──────── Text section

It is difficult to tell apart identical twins. Sometimes, even the mother of identical twins may have difficulty in telling their twins apart. Since the children share the same genetics, they are likely to share plenty of identical features. But do identical twins have same identical fingerprints as well? Find out!
Do Identical Twins Have Identical Fingerprints?
No, identical twins do not have identical fingerprints. They have a similar fingerprint pattern, but not the exact same. The ridges, whorls, and loops on their fingers may seem similar but they are not. The fingerprints of identical twins are similar to each other in comparison to the fingerprints of fraternal twins or any other two people in the world. However, they will never be the same.
Now you must be wondering why do they (identical twins) have different fingerprints? Well, unlike a lot of things in our body, fingerprints aren’t entirely determined by our genes. They are influenced by environmental factors during pregnancy. Their position in the womb, blood pressure, and the growth rate of their fingers matter too. Slight differences can change their fingerprint pattern.
Development of Fingerprints
The fingerprint pattern of a foetus starts developing between the 6th and the 17th week of pregnancy. While the coding in the genes determines the whorls and ridges, where they meet, separate, or end is decided by the development environment within the womb. The length of the umbilical cord which controls the blood flow also decides the fingerprint patterns of a baby. The baby’s position in the womb, where his fingers are pressed can also make a difference. For example, if the baby’s fingers touch the amniotic sac, the difference in the pressure will change the pattern of the fingerprints. Nutrition, blood pressure, and the rate at which the fingers grow also impact the pattern of fingerprints.
Fingerprints are formed due to the compressive stress that is applied to the dermal layers of the fingers of the foetus by a variety of factors within the womb. The final fingerprint that we have is formed by the 6th month of pregnancy. Nothing changes the patterns of our fingerprints throughout our lives, except for physical damage to the skin on the fingertips.
All the fingers have different patterns, so it should not be surprising if identical twins have a whole set of different fingerprints while sharing the same genes. The teeth structure of identical twins is also different, that is their positioning of the teeth is not the same. Their hair patterns tend to differ too. If you look closely, you will find obvious differences in identical twins.

────────────────

Study questions:
a - According to the article on twin fingerprints, by what point in pregnancy is the final fingerprint formed?
b - Rewrite the part of the article on twin fingerprints that begins at the words "Development of Fingerprints" and stops after "pattern of fingerprints.", changing every "womb" to "uterus".

──────── Extracted entries

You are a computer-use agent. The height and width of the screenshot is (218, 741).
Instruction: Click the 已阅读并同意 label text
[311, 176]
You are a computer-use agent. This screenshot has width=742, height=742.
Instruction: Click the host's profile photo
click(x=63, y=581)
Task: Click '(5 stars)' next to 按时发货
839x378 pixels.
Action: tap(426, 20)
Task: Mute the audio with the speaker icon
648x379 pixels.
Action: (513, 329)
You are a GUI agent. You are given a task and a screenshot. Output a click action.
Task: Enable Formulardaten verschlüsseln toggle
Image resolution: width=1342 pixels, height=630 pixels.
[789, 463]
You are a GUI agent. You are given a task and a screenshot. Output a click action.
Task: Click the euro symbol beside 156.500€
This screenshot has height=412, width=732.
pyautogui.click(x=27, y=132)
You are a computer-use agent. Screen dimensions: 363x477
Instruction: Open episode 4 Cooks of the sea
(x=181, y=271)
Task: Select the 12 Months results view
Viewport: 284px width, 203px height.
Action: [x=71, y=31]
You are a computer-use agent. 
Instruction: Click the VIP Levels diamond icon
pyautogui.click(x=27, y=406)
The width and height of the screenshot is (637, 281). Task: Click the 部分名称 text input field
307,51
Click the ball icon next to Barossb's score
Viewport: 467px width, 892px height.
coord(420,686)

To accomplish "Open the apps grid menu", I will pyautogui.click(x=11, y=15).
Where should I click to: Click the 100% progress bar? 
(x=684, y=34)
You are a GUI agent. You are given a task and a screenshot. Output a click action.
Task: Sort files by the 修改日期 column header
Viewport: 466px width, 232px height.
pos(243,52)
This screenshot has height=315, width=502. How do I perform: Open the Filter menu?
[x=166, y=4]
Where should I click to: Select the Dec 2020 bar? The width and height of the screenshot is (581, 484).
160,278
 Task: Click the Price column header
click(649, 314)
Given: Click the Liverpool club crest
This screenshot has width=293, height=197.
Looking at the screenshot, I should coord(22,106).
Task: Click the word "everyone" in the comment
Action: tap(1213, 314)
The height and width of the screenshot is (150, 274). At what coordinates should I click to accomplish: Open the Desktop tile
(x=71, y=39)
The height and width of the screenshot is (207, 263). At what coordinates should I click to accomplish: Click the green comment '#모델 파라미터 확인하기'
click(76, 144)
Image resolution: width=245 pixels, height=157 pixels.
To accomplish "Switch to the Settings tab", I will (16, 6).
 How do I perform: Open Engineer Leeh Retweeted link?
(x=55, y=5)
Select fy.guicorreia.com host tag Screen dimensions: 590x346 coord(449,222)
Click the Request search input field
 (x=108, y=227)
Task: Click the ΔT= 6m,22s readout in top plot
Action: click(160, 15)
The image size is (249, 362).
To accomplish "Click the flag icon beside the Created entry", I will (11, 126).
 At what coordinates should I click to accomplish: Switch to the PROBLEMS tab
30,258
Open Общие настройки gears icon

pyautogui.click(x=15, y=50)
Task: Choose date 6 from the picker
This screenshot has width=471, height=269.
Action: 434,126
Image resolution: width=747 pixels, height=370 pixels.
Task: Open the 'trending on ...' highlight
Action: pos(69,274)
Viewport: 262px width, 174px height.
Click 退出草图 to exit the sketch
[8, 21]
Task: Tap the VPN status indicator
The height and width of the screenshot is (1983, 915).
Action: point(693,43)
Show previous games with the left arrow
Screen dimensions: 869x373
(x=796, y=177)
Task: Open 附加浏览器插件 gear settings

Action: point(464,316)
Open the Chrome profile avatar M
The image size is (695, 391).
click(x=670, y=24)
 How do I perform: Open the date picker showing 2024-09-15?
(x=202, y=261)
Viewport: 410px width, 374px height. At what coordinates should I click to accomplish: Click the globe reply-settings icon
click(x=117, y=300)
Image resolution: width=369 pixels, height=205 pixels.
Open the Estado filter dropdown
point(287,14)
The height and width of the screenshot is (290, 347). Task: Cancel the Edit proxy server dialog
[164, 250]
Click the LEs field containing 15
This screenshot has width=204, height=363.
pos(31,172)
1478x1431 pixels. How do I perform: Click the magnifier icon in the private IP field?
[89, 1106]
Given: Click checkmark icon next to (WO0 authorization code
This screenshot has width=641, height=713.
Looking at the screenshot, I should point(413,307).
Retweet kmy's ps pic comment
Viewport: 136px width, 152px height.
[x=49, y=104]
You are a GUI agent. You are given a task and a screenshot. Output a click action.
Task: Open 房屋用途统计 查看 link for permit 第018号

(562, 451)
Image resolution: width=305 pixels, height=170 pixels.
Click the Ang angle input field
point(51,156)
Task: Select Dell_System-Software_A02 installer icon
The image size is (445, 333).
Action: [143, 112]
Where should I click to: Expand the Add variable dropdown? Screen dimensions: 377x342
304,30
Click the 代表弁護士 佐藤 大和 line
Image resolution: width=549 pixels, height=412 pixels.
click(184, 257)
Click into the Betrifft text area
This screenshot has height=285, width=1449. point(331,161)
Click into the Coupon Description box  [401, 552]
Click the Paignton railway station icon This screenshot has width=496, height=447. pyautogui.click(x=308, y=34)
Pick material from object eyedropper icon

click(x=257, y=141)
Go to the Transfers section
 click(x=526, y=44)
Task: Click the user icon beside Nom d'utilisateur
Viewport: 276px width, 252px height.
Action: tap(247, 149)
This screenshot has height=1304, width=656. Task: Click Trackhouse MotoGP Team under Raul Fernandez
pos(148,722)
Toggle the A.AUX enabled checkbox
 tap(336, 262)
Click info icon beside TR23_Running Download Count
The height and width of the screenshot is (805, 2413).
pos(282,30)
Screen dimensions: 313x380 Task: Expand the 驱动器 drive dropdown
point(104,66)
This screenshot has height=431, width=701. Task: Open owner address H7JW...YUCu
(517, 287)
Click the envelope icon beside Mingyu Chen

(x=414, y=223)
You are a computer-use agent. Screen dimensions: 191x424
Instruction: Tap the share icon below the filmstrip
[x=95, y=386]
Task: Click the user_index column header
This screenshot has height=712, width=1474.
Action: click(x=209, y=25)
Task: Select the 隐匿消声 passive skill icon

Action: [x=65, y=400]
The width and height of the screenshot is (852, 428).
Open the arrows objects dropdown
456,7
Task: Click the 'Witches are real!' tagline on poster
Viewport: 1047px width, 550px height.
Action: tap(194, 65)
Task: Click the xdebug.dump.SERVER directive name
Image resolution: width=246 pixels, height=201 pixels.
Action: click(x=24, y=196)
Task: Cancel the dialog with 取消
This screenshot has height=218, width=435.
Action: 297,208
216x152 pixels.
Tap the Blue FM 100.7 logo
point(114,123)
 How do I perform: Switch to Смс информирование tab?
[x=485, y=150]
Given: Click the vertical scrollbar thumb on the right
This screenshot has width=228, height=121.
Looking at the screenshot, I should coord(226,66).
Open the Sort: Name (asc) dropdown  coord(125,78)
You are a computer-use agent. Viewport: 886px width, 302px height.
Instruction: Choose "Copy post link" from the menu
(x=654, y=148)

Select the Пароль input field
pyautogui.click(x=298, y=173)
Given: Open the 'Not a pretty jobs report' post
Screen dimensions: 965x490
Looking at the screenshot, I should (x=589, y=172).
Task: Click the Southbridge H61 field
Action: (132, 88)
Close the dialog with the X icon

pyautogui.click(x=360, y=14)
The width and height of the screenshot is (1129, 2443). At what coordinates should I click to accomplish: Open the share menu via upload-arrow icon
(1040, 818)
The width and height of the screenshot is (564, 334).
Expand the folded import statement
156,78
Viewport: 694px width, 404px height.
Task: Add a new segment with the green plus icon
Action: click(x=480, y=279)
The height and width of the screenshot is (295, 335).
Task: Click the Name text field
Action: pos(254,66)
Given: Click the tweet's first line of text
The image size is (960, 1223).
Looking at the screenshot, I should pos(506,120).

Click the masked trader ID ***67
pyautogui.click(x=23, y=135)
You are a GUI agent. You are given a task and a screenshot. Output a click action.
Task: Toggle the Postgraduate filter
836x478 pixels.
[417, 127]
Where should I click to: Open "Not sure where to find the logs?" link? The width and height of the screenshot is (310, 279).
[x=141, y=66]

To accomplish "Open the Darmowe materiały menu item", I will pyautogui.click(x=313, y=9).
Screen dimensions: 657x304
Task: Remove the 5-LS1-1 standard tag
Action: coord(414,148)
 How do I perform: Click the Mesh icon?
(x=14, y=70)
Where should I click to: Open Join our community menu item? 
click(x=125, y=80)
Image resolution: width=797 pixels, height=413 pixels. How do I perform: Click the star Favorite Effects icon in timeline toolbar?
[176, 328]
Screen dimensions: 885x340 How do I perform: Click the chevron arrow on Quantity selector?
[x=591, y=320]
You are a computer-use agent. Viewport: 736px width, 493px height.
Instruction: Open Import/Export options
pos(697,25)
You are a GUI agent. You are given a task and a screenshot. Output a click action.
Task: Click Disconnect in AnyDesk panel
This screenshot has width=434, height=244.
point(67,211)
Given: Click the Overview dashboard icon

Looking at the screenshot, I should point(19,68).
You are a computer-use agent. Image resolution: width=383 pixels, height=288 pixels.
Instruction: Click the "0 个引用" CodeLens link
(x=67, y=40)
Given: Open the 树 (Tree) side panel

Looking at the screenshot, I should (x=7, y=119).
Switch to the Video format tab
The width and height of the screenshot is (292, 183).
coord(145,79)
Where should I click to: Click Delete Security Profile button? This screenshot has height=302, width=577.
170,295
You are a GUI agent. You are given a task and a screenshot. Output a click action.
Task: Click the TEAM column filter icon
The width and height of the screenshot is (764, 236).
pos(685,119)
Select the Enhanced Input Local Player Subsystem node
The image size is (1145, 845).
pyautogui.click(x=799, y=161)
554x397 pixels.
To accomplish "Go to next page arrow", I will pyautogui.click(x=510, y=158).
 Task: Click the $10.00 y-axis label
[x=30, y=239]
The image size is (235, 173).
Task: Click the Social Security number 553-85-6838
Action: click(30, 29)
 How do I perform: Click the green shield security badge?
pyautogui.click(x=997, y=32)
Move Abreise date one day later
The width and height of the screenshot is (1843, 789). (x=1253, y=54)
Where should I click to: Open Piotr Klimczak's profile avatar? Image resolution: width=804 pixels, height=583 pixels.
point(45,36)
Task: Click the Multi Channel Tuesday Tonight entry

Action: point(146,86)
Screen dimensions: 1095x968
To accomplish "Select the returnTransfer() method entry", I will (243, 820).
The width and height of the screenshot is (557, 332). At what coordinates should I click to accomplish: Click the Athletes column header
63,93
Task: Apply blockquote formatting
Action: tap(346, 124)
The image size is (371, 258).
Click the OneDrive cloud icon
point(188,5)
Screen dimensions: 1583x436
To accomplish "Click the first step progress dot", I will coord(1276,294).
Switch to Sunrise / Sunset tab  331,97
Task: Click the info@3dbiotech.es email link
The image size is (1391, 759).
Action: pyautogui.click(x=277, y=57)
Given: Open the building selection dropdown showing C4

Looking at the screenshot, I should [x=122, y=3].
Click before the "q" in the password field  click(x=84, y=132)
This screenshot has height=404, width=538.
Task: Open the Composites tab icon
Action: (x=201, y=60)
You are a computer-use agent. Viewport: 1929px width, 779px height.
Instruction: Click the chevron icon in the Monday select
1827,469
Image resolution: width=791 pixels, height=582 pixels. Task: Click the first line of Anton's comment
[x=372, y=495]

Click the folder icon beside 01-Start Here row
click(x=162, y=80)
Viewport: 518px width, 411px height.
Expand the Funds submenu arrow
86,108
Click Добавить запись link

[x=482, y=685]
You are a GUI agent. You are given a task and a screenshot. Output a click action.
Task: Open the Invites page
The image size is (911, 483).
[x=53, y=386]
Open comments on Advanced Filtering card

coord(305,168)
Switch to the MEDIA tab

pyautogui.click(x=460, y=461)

────────────────

Answers for this exercise:
a - By the 6th month of pregnancy.

b -
Development of Fingerprints
The fingerprint pattern of a foetus starts developing between the 6th and the 17th week of pregnancy. While the coding in the genes determines the whorls and ridges, where they meet, separate, or end is decided by the development environment within the uterus. The length of the umbilical cord which controls the blood flow also decides the fingerprint patterns of a baby. The baby’s position in the uterus, where his fingers are pressed can also make a difference. For example, if the baby’s fingers touch the amniotic sac, the difference in the pressure will change the pattern of the fingerprints. Nutrition, blood pressure, and the rate at which the fingers grow also impact the pattern of fingerprints.